As the US attorney general has made clear, lying to the media is not a crime. This was stated directly by Trumps personal attorney, William Barr, oh sorry....that is the attorney general for the people, not a personal lawyer. Either way, he defended the lies and corruption by stating lying to the media or anyone else is not illegal so it has sort of opened the pathways for companies such as Uber and Lyft in regards to their media replies. They know now that it is not illegal to lie to the media. It is however illegal, according to the SEC, to lie to investors in official correspondences which is why you won't find the above statements by Uber and Lyft in either.


----------



## DougTheUberDriver (Apr 28, 2019)

wow. i mean that is a flat out lie in every sense of the word. does their pr person have the initials djt in their name with a really bad spray tan?


----------



## IR12 (Nov 11, 2017)

nouberipo said:


> Lyft and Uber have incorrectly (e.g. been lying) to the media. why? because they can. Lying to the media is not a crime but lying directly to investors is thus you wont see the following in investor relations PR. Look at the quote from Uber below and then look at the IPO prospectus which directly states to potential investors that drivers are unhappy and will likely be further unhappy as their income further decreases (somewhat contradicts what is being told to the media). The following quotes are making the rounds in respectable publications. This is copied and pasted from CNET and is exactly the same thing that can be found elsewhere when Lyft is asked to react to the strike and pay (have you seen your pay increase over two years? lmfao):
> 
> "
> "Drivers are at the heart of our service -- we can't succeed without them -- and thousands of people come into work at Uber every day focused on how to make their experience better, on and off the road," the representative said."
> ...


True LIES brought you by Lowlifes @Lyft.


----------



## touberornottouber (Aug 12, 2016)

The companies have been lying for the entire three years I have been a driver and probably long before that. Each and every time they cut driver pay they spun it to make it appear that they were doing us a favor and that our earnings would go up.

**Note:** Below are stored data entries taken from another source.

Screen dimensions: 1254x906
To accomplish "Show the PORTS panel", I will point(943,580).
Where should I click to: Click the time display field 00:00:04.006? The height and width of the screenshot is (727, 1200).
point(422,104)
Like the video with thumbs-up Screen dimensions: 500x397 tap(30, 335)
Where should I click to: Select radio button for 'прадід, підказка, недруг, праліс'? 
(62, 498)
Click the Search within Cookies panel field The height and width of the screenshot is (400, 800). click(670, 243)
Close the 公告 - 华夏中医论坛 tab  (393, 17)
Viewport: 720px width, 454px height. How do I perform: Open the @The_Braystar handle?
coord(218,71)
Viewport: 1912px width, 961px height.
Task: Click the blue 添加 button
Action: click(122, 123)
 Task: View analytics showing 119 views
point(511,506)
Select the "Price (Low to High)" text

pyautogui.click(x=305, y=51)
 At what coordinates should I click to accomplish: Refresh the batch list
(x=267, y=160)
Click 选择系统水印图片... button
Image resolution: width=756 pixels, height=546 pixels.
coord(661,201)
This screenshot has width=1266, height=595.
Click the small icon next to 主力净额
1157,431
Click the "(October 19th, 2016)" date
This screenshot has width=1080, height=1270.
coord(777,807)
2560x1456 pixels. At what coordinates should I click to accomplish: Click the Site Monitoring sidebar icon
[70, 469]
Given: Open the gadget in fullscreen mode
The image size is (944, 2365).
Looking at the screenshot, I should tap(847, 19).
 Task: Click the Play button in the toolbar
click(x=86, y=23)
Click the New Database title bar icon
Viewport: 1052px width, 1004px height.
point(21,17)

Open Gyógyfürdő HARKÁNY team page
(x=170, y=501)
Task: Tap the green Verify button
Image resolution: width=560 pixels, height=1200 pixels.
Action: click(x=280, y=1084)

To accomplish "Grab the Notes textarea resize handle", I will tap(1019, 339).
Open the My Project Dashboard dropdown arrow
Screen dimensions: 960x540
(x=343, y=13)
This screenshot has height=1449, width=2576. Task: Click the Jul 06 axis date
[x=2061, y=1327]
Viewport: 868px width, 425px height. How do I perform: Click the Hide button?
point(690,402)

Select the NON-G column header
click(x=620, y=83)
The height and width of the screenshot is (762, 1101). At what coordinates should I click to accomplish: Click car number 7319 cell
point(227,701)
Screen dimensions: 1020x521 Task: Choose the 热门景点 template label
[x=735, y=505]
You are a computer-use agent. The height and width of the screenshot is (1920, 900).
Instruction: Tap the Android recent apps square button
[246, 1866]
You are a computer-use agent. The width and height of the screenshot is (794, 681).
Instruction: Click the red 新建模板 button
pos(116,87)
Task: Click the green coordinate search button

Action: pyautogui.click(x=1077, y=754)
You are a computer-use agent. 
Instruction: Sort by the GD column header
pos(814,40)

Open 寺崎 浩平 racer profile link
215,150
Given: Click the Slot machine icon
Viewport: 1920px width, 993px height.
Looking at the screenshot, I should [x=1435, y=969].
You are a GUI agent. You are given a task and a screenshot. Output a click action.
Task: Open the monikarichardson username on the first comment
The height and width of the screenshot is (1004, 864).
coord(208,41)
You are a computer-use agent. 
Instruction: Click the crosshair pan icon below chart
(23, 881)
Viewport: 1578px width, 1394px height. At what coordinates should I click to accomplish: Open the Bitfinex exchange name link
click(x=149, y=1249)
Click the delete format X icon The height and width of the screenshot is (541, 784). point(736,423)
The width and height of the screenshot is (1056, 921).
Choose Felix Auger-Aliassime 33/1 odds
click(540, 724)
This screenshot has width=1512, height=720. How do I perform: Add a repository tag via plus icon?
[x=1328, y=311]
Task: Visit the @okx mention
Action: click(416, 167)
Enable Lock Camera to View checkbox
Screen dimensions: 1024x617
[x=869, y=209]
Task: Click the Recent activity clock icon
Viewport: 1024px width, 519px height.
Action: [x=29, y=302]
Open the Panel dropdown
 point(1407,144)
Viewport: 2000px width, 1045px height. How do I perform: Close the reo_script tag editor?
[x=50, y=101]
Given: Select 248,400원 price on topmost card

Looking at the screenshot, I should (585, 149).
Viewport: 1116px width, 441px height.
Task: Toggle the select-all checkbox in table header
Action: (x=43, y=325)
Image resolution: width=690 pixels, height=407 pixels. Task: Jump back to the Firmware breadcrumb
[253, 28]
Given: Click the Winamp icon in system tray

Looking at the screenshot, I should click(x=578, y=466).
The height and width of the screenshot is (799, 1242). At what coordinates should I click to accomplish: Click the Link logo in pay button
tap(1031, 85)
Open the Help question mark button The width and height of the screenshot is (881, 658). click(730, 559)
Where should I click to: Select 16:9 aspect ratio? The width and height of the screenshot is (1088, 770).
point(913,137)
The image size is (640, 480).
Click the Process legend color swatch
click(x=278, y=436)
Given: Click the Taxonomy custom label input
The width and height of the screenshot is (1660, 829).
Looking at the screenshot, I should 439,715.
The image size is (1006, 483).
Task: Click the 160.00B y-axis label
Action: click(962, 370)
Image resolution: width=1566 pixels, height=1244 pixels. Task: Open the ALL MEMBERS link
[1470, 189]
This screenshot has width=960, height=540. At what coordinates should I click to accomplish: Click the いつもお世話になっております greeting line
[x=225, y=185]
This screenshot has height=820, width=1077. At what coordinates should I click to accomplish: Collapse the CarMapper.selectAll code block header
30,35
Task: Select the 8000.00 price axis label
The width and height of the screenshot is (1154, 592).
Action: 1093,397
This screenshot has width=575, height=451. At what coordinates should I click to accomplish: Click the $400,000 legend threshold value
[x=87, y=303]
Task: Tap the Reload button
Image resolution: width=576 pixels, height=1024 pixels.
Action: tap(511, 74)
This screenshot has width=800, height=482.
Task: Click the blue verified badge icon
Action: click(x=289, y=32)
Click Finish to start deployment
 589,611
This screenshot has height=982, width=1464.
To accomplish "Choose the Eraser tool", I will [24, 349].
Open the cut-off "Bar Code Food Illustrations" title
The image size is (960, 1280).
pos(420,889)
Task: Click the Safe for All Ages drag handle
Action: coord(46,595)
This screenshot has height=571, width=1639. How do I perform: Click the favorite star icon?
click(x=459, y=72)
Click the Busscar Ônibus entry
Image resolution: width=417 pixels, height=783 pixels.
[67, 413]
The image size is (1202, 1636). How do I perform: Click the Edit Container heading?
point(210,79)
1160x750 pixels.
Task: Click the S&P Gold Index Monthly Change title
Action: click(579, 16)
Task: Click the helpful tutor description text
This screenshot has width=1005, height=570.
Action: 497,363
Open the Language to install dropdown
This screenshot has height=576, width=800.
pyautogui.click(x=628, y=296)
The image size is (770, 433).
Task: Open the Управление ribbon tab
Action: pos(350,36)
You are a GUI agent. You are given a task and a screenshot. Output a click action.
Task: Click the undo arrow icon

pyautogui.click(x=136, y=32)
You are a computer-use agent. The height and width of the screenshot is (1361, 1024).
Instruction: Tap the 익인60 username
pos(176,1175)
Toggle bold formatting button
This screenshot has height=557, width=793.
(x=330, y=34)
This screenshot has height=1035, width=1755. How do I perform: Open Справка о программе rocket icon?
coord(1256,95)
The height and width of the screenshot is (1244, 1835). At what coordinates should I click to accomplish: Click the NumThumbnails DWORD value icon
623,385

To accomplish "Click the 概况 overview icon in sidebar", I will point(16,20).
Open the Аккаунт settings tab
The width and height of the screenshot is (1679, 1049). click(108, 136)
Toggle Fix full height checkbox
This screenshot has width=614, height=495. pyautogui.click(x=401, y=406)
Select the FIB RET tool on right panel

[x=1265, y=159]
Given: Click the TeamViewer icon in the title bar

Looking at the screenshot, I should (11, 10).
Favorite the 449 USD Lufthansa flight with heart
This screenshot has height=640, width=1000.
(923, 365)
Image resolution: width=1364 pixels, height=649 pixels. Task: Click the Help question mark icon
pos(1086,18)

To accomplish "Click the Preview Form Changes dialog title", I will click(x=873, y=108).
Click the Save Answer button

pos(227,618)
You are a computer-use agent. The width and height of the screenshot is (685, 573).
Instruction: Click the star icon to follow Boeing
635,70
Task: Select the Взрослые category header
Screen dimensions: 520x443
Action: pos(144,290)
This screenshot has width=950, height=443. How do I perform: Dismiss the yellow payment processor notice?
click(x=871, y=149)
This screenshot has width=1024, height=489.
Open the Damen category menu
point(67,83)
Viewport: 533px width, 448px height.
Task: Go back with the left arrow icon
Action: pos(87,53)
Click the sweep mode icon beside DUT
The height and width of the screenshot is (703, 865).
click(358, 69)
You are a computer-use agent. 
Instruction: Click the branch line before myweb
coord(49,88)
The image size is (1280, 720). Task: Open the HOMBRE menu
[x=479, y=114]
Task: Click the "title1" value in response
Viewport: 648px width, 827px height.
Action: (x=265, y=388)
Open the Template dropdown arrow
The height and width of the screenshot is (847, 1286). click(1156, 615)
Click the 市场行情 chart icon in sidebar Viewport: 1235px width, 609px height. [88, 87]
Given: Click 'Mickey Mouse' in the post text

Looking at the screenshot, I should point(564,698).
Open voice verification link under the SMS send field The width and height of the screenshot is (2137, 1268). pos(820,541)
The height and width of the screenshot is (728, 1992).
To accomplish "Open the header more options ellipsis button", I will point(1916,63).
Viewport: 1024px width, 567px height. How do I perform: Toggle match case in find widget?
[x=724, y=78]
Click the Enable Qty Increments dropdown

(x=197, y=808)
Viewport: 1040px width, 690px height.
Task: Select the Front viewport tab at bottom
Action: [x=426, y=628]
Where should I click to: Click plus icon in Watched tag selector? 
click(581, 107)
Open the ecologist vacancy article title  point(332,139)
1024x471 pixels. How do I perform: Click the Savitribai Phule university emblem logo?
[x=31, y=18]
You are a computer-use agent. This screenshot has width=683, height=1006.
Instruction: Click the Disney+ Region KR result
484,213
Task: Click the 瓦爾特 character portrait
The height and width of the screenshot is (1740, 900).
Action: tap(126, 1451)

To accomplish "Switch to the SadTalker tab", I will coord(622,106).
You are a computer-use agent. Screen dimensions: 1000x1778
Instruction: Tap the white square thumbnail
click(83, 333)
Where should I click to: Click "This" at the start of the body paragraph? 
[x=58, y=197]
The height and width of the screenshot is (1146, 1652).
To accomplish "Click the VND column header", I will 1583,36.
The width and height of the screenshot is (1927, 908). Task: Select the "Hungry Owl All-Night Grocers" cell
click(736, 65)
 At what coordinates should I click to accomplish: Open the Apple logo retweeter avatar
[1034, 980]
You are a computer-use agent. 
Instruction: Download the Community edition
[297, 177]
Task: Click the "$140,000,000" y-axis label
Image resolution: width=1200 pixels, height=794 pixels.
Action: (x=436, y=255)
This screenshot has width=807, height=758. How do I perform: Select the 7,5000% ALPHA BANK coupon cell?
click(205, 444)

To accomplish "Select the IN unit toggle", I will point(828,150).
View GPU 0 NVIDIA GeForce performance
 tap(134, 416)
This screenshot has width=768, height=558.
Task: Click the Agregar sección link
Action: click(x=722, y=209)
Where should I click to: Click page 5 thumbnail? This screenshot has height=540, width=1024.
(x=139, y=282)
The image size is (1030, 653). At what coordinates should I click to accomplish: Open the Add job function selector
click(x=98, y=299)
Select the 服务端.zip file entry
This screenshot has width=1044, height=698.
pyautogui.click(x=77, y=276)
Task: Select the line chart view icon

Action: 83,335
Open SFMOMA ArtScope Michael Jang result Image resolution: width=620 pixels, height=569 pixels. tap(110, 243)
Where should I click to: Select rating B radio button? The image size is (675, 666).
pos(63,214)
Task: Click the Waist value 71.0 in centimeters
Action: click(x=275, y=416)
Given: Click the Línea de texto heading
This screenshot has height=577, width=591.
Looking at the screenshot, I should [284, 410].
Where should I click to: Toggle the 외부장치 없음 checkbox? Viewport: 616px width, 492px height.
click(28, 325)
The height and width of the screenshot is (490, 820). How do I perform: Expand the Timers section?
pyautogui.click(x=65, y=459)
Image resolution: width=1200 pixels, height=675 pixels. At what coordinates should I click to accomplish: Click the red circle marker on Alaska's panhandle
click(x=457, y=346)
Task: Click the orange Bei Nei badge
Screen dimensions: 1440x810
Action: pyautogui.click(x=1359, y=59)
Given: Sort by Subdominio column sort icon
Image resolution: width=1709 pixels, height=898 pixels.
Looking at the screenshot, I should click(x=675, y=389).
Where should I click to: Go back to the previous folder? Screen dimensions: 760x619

We didn't get here to the point where we routinely get only 50% of the fare or less by accident. They lied to us, manipulated us, and used our desperation to take advantage of us. I remember when I would honestly get 75% of the fare (and the fares were much higher too). For it to go down 25% in three years is shocking.


----------



## Atom guy (Jul 27, 2016)

touberornottouber said:


> The companies have been lying for the entire three years I have been a driver and probably long before that. Each and every time they cut driver pay they spun it to make it appear that they were doing us a favor and that our earnings would go up.
> 
> We didn't get here to the point where we routinely get only 50% of the fare or less by accident. They lied to us, manipulated us, and used our desperation to take advantage of us. I remember when I would honestly get 75% of the fare (and the fares were much higher too). For it to go down 25% in three years is shocking.


Just read an article about ride share on Fast Company. They are still repeating the falsehood that Lyft takes only 20% of the fare and Uber 25%.


----------



## Ping.Me.More (Oct 27, 2018)

Lyft will no longer provide information on total revenue generated
that would help determine how much drivers were taking home.

(The following article also mentions Uber, and ridesharing in general.)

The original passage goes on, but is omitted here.